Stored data
%%
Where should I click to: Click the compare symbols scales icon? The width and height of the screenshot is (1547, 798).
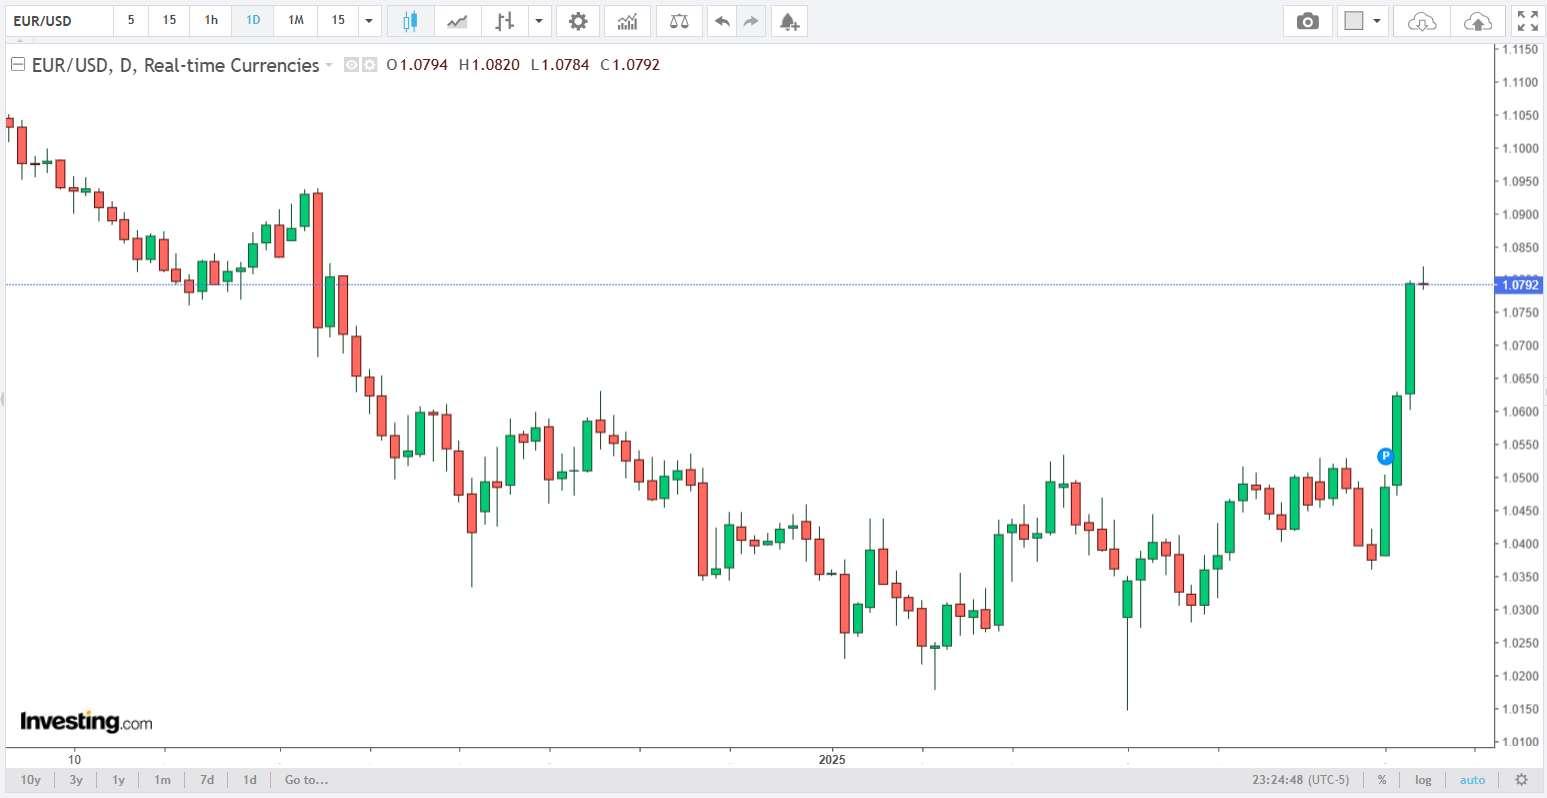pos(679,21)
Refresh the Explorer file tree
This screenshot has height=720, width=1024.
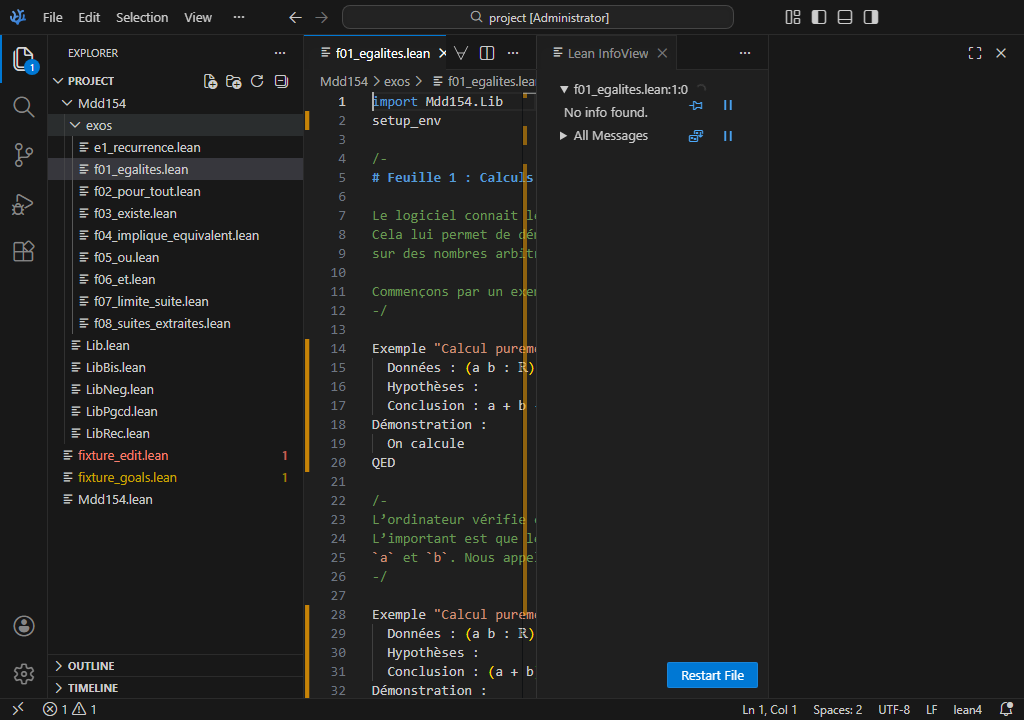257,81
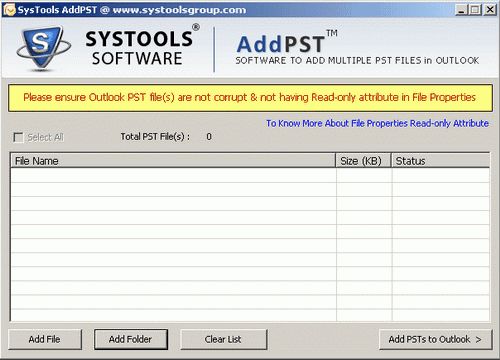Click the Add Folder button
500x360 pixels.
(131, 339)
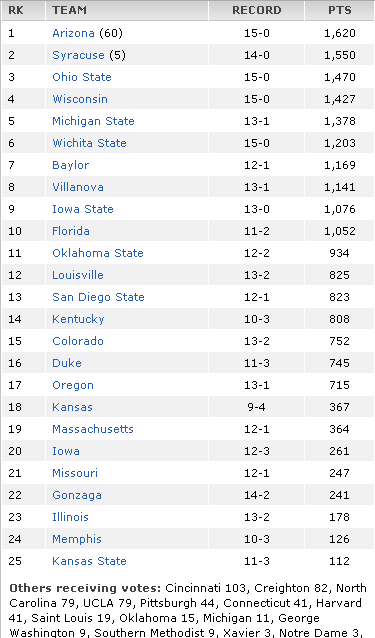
%%
Please print the span that begins at the line holding "Refresh the Explorer file tree" and ends at the last line of the data, both ends included, with no pictures.

» **Answer for the task**
Refresh the Explorer file tree
This screenshot has height=720, width=1024.
257,81
Click the Add Folder button
500x360 pixels.
(131, 339)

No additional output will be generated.